Until about eight years ago “disabled people” weren’t on my radar. It wasn’t that I didn’t know anyone who struggled, but the concept of being “disabled” didn’t quite register. I knew part of my paycheck went to help people who couldn’t work, and I was okay with that. I knew there were people in the world who couldn’t work and needed help. But I didn’t know them. I wasn’t one of them.
Then I met this funny, kind man online. We became friends, and eventually we fell in love. He was disabled. One of the invisible people my paychecks went to fund. I learned his story. I learned that he’d been hurt in a car accident. That he’d been rendered unable to work through no fault of his own. I understood. I empathized. We became closer. We met each other in person several times—it we had to travel nine hundred miles to do it. Or, rather, I did because he couldn’t at the time. However, through that—I saw him.
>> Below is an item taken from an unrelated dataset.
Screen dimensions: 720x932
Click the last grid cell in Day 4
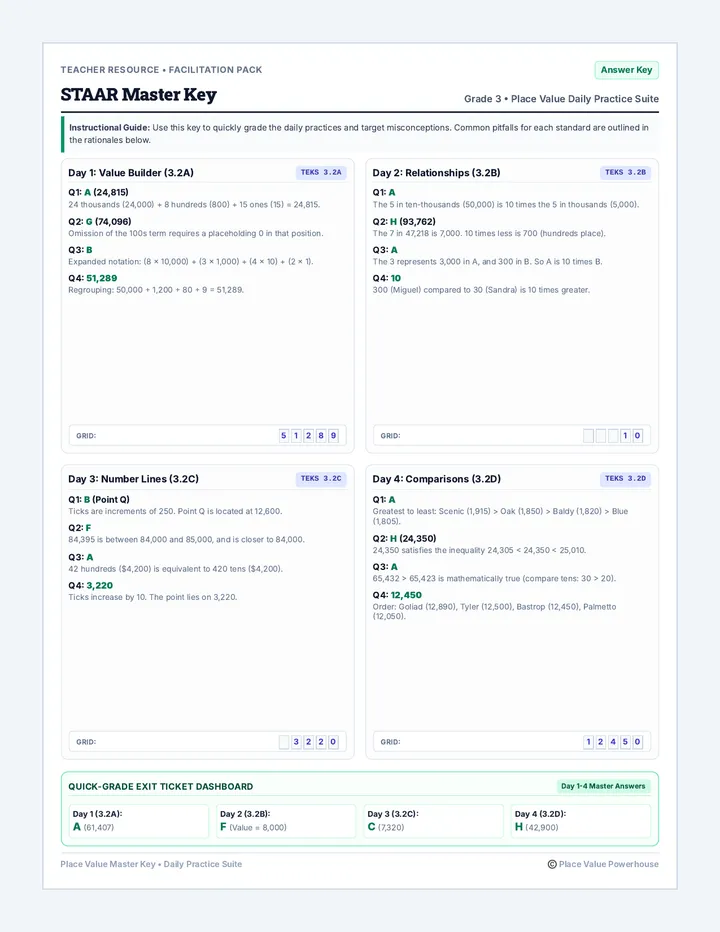pos(637,742)
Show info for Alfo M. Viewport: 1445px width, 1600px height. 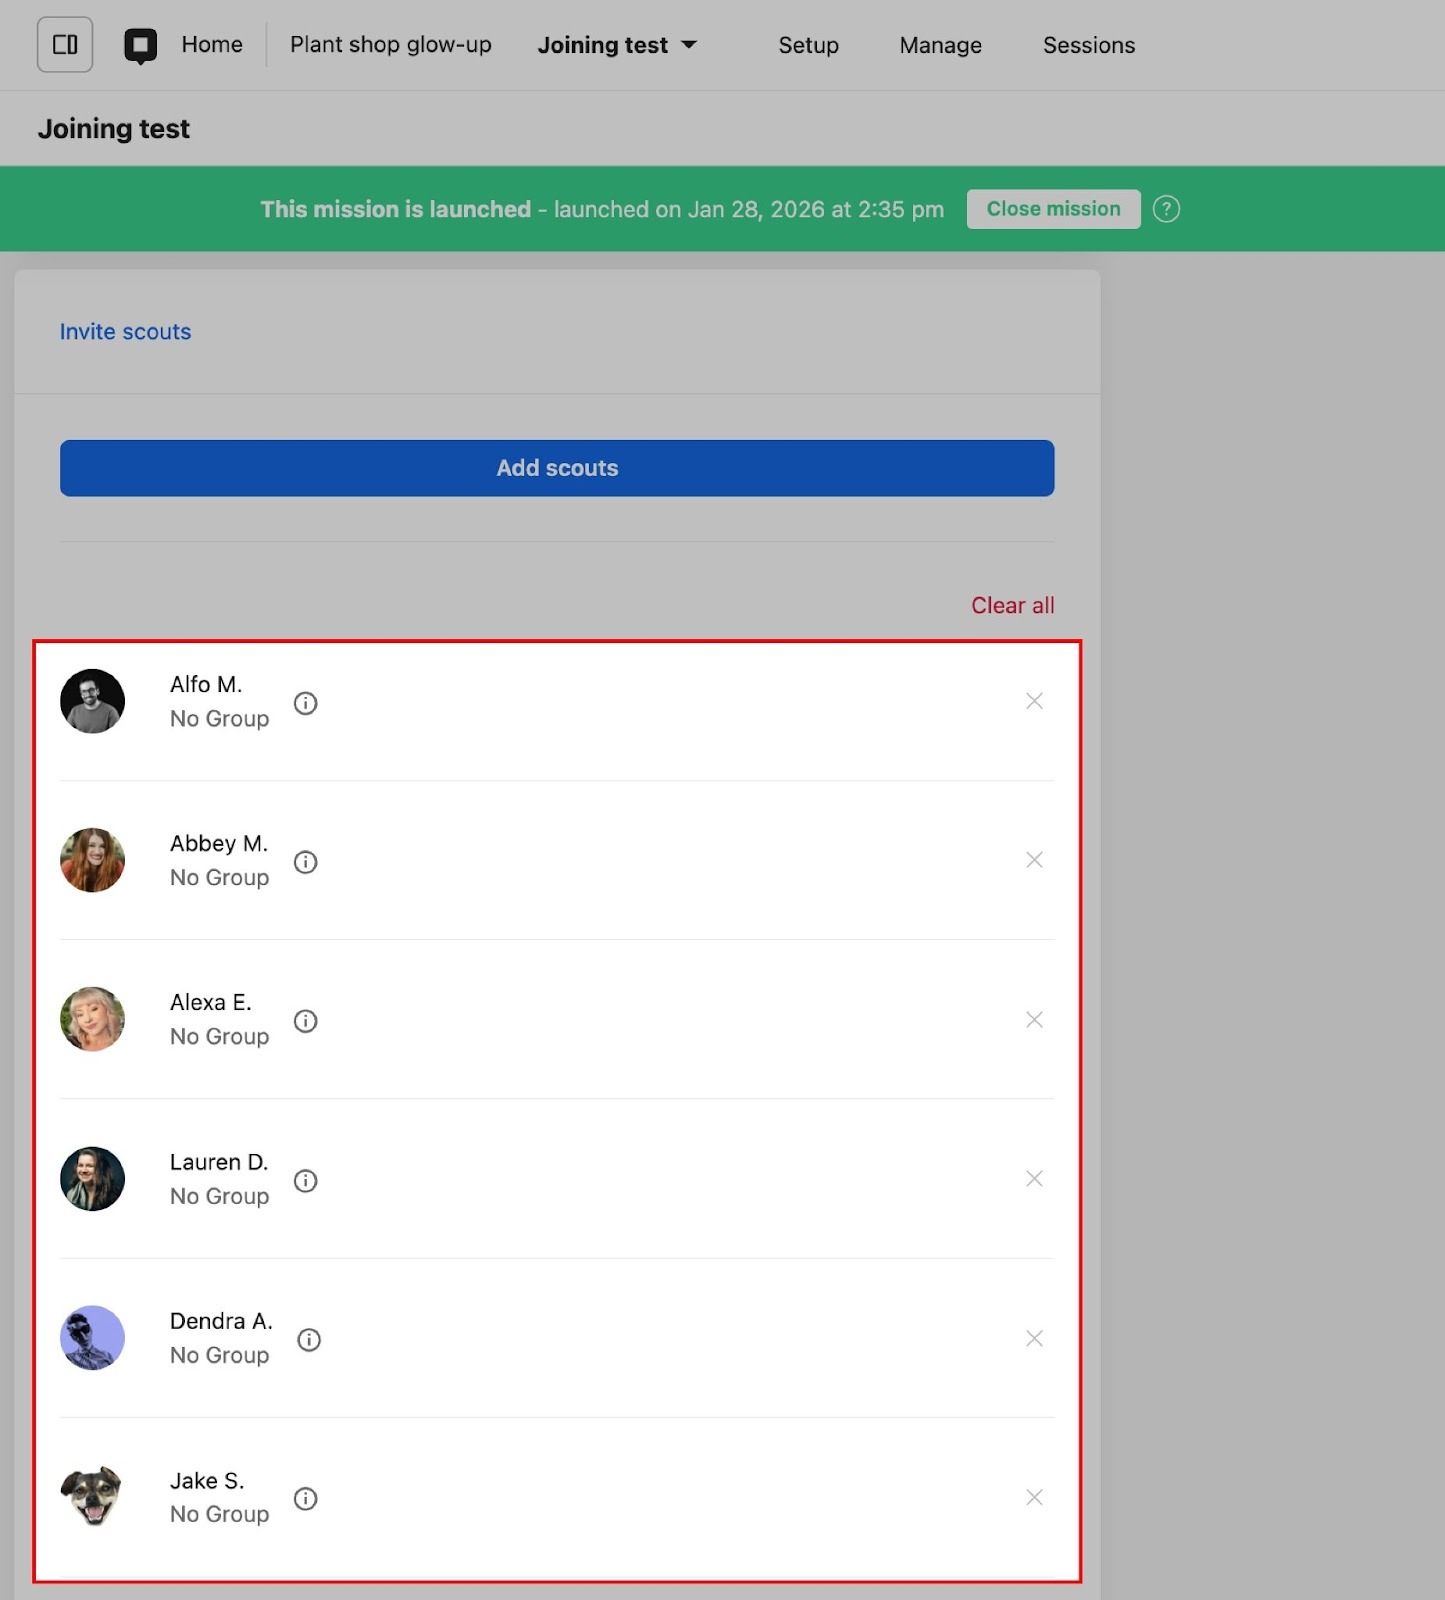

He wasn’t invisible anymore.
Three years later, I discovered something. I discovered the pain I’d been fighting had grown worse. I’d suffered pain when the weather changed since high school. No matter how many times they told me “tendonitis”, my bones knew differently. At first, I thought the pain in my back was because of a water skiing accident I’d had where my lower half twisted around almost 180 degrees to my upper half. Then I fell. I couldn’t walk for a few days after that, and my back (obviously) didn’t appreciate the impact.
It wasn’t the fall.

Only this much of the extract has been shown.